Well, first, here's Fox News' list of top dumb inventions. I generally don't trust Fox News for much information, but this seems like something they might be alright at ranking. There are a few good ones (I like the battery powered battery charger myself).
But none of these are as good as SkyMall relaxation tools. We had the mind spa. Now, onto the...
I really don't need to say much about this, do I? Basically, you hook up this jock strap around your chin and neck. Then you hoist the attached cord over a pulley connected to a door. Then you pull. OH! Be sure to grab a chair (not included). Otherwise, you'll probably get a really great neck adjustment and also hang yourself.
It's pretty morbid, but I'm thinking they should sell this in black, with some studs no it. Really draw in that emo market/goth rock market in.. um...neck adjustments....or something. Was that insensitive?

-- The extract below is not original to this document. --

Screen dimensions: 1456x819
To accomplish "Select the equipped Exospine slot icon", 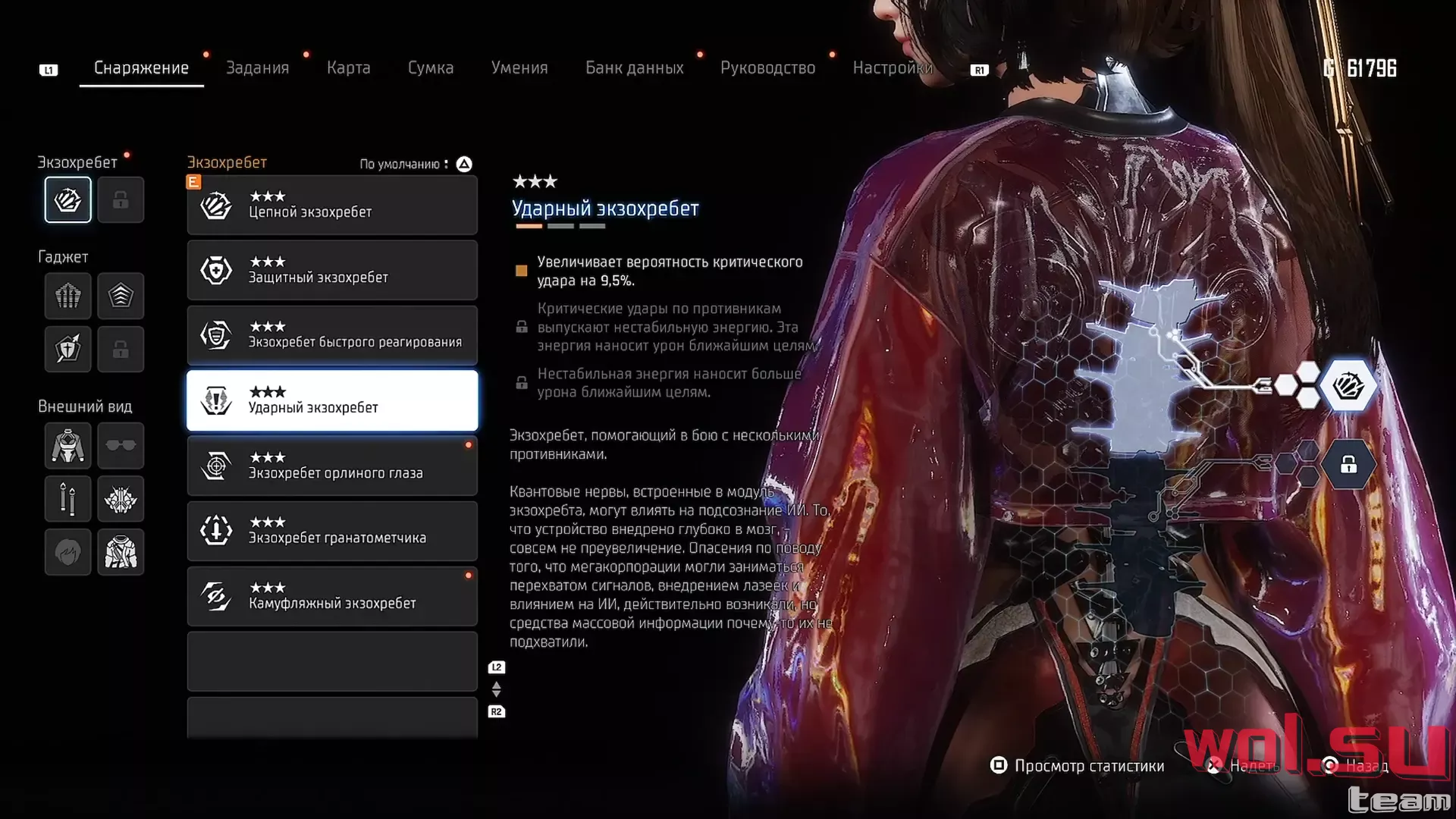I will click(67, 199).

Anyways, I've been brainstorming about what else this could do if you weren't feeling remarkably suicidal but had bought this product because, well, you were before. Maybe it would be a decent neck/ear warmer for skiing. Or.. um... a dog walking harness for your shitzu. Or... you could fashion it into some kind of brace if you twisted your ankle hiking. That's it really. I can tell you, that is NOT on my wish list for my birthday. Although, if you got it for me, it sure would send a clear, Godfatheresque message that we were no longer friends.